Mayor: Keep power on for kids
The father of one of the
children was the only
survivor.
TOLEDO (AP) — The deaths of three children and their mother in a house fire started by a candle has prompted the city’s mayor to ask a utility to stop shutting off power to homes where children live during cold weather.
The family used the candle to see inside their rental home Wednesday night because the electricity was turned off earlier in the day.
The utility, Toledo Edison, cut off the power because the family had been living there at least since October without putting the service in their name, said Richard Wilkins, a spokesman for the utility, a subsidiary of FirstEnergy Corp.
The company earlier had warned the family it was in danger of losing their electricity, he said. On the day of the fire, the utility gave them information about groups that could help if they couldn’t afford their electricity.
“They could’ve been turned back on within a few hours,” Wilkins said Friday. “We had no idea who was living there.”
Mayor Carty Finkbeiner, in a letter sent to Toledo Edison on Thursday, said it didn’t matter that there was confusion about the transfer of the account.
“Three young children and a mother are dead in a residence where there was no electricity,” he wrote.
Shutting off somebody’s service is a last resort, Wilkins said.
The company doesn’t plan to change its procedures because there are enough programs to help people who can’t pay their electric bills, he said.
“If they say ’we have kids, kids who are sick, we can’t buy food,’ we’re not going to shut that customer off,” Wilkins said.
The National Fire Protection Association says candle fires increase during December and January when families use candles during power outages and for holiday decorating.

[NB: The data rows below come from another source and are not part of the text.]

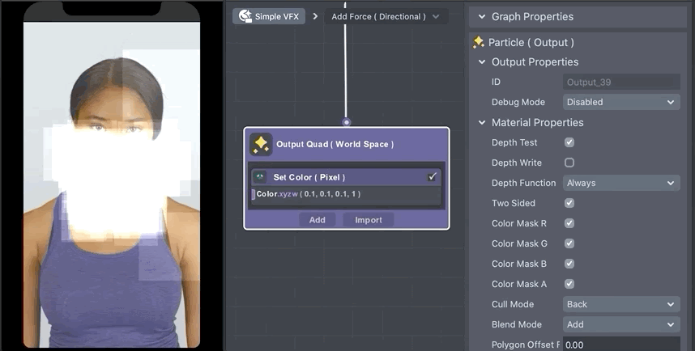Click the Import button in Output Quad
Screen dimensions: 695x351
[x=369, y=220]
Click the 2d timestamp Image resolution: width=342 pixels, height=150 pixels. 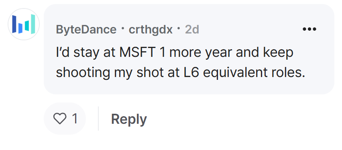pos(192,29)
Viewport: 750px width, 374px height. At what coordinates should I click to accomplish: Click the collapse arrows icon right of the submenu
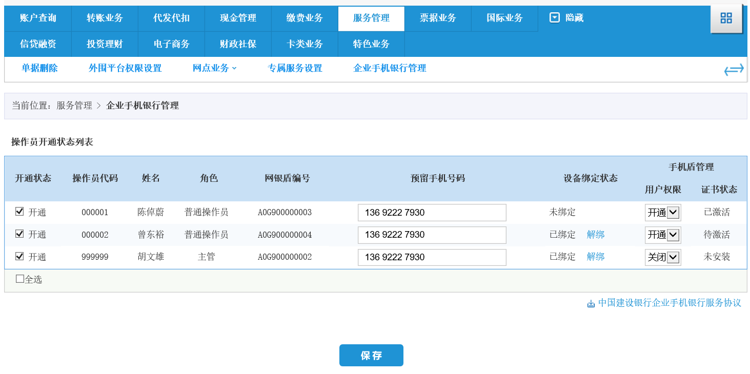pos(733,69)
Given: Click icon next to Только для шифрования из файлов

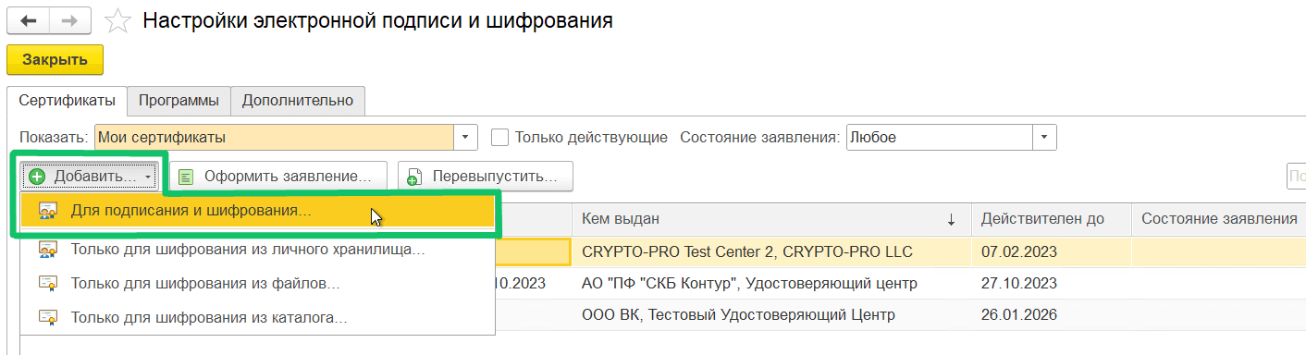Looking at the screenshot, I should (48, 283).
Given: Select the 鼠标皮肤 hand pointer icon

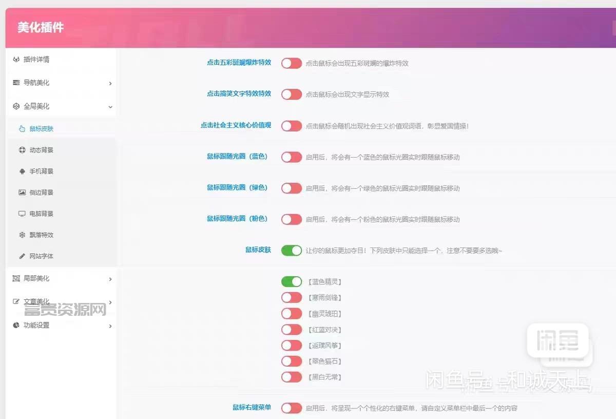Looking at the screenshot, I should coord(22,129).
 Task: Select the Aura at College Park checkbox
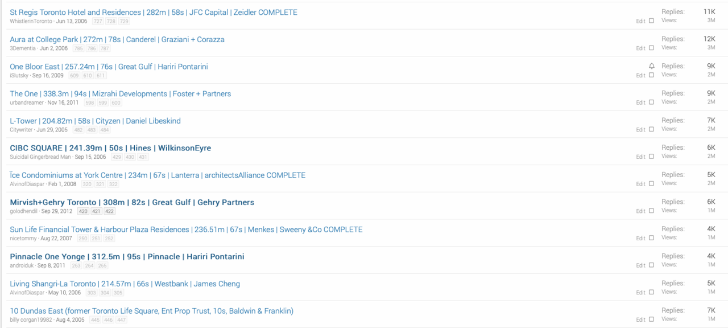pos(651,48)
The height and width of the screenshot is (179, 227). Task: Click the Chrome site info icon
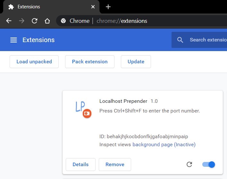coord(63,21)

About one in every four deadly candle fires in the home happened when power had been shut off, the association said in a 2004 report.

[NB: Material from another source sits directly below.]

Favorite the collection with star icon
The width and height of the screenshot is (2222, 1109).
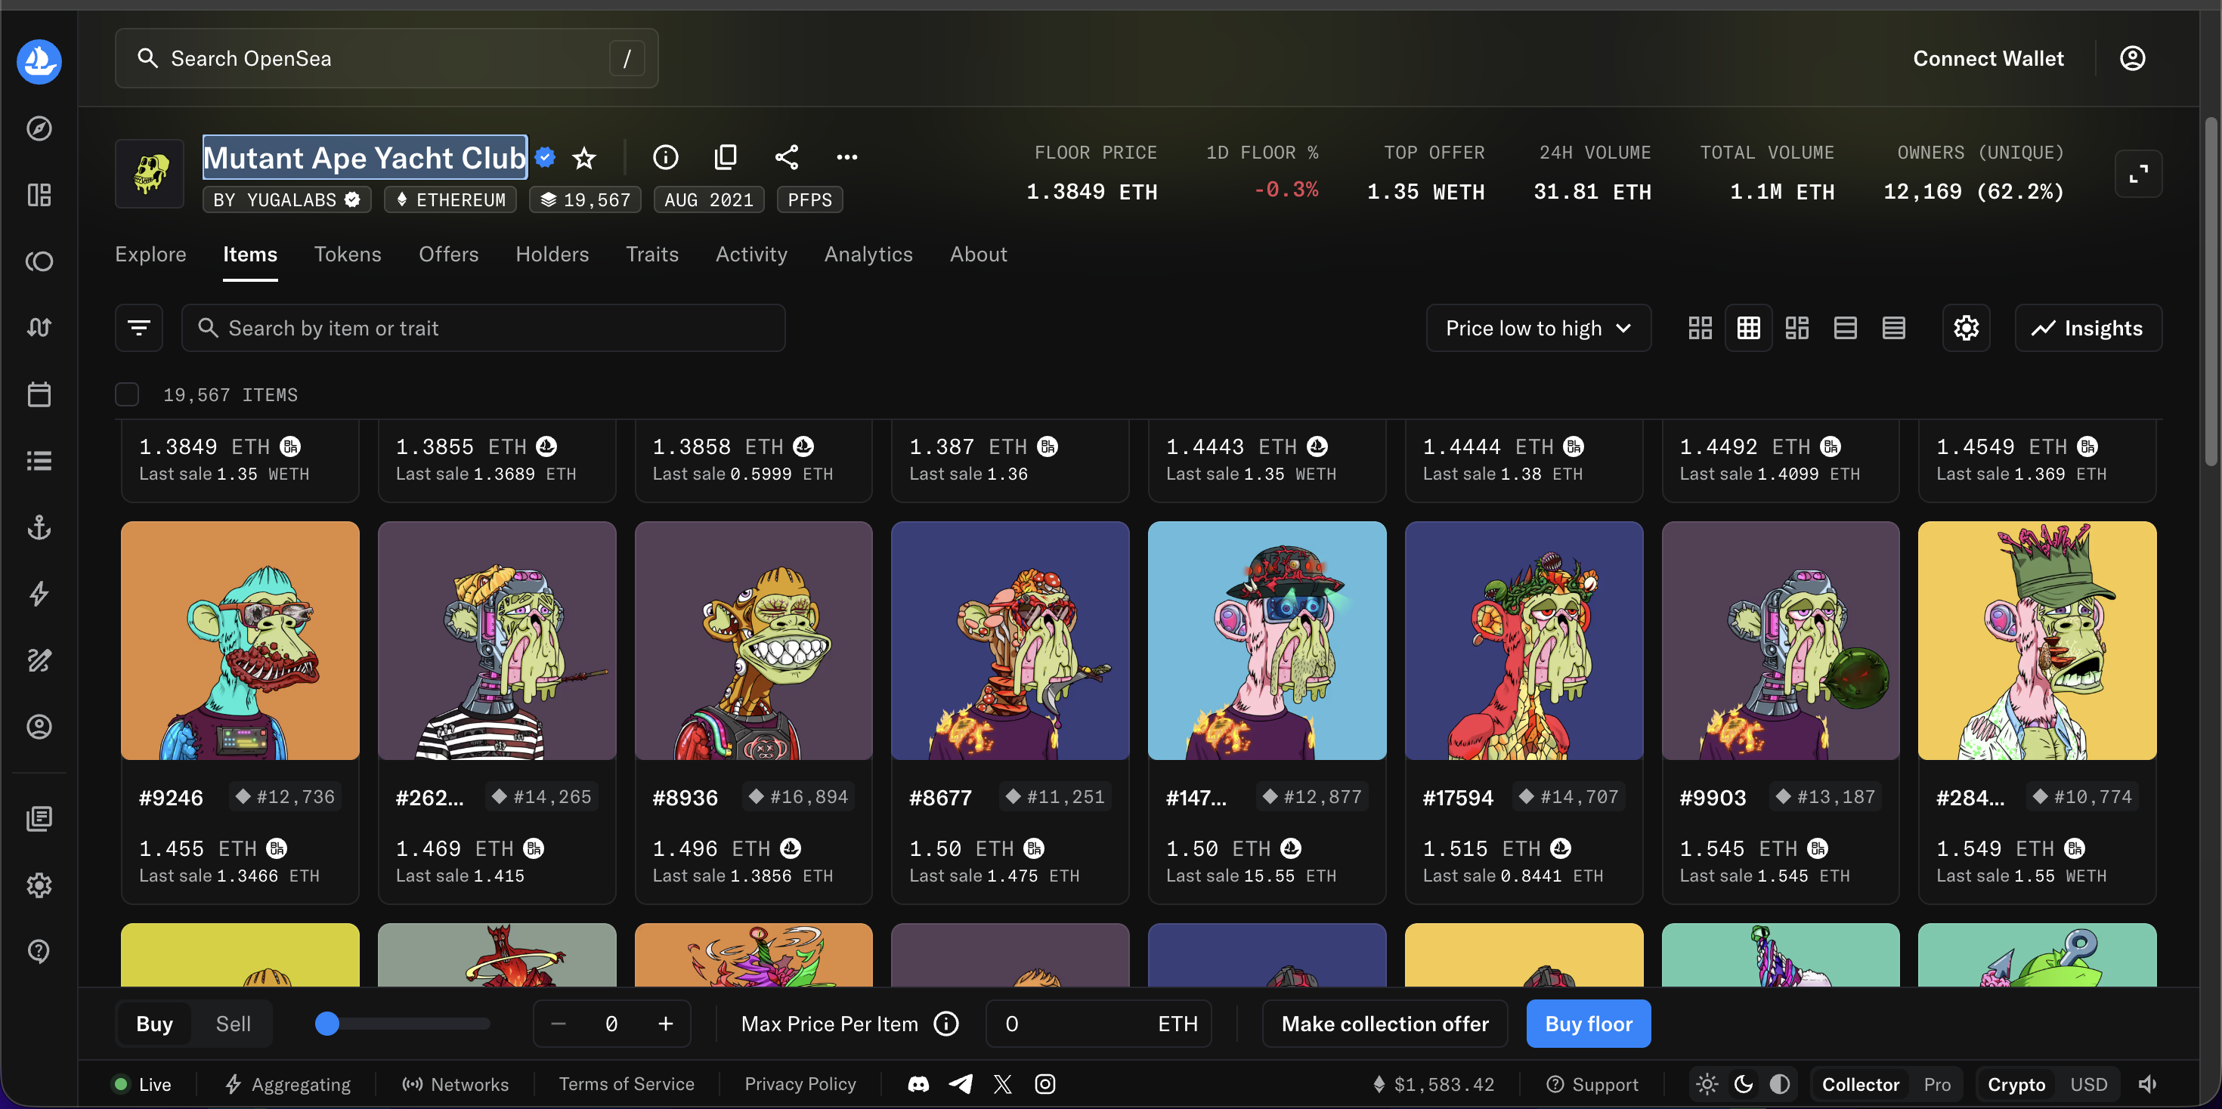[x=584, y=158]
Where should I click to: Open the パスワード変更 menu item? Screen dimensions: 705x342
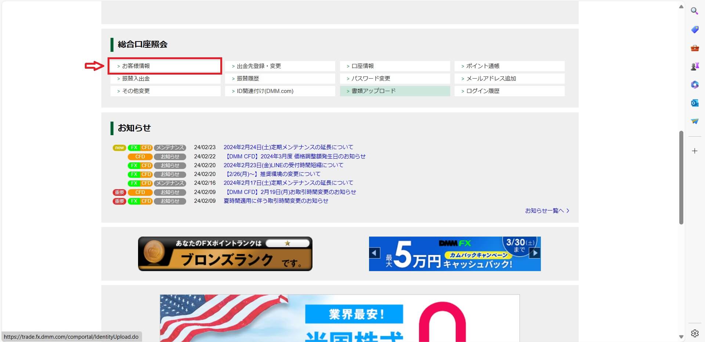[x=395, y=79]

Anthony Diaz, father of one of the victims, told investigators they were using a candle in the living room because the electricity had been shut off.

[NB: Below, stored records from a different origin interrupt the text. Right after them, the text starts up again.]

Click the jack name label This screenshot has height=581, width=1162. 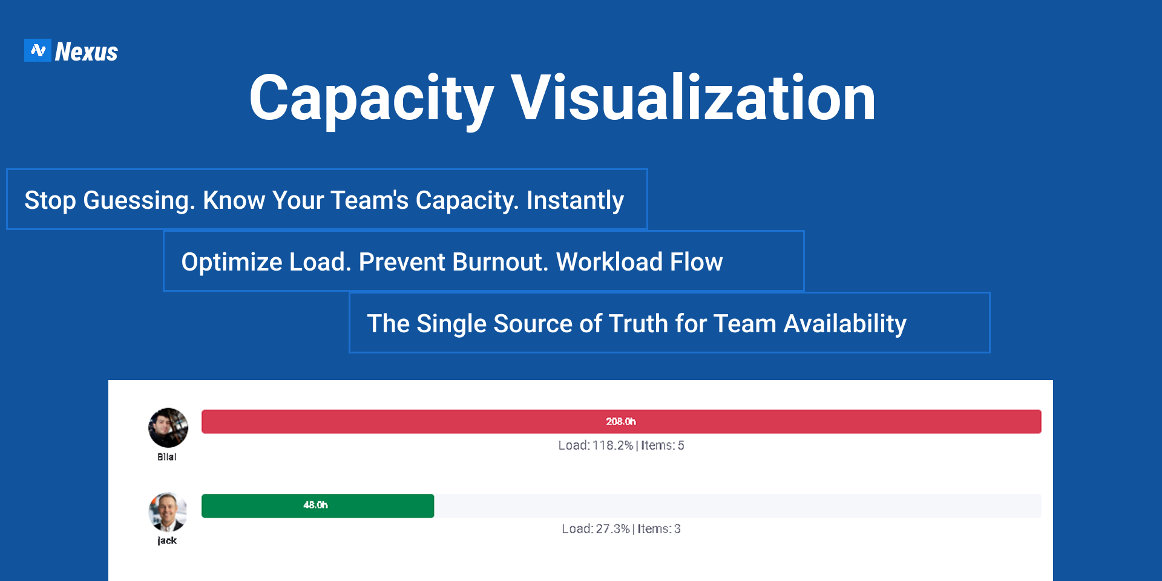point(167,540)
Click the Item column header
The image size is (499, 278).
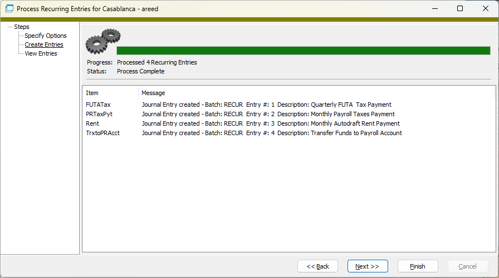coord(92,93)
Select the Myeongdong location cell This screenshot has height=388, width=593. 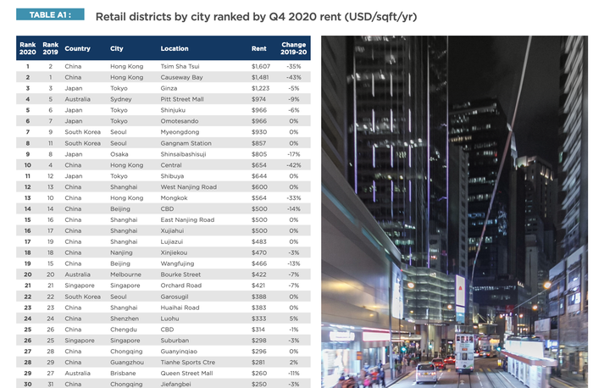pyautogui.click(x=180, y=132)
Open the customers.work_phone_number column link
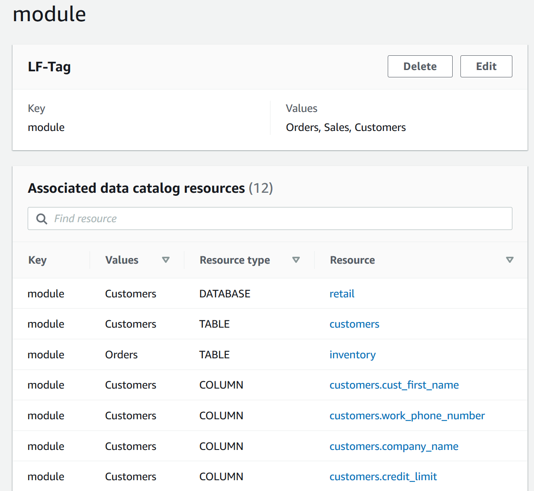Image resolution: width=534 pixels, height=491 pixels. tap(407, 415)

He was the only person inside the house who escaped. He said he and his girlfriend and the children fell asleep while the candle still burned.
Deputy Fire Chief Luis Santiago said the fire was burning quite awhile before Diaz woke up and ran out of the house. Investigators found no evidence of smoke detectors, Santiago said, but Diaz told investigators there were two.
Toledo’s mayor also ordered city departments on Thursday to help the fire department make sure all homes have a working smoke detector.
Diaz’s son, 4-year-old Ivan Diaz, who had recently finished chemotherapy treatments for cancer, died in the fire.
Also killed were Michelle Crawford, 29; and her two daughters, Yaniela Crawford, 11, and Victoria Crawford, 7.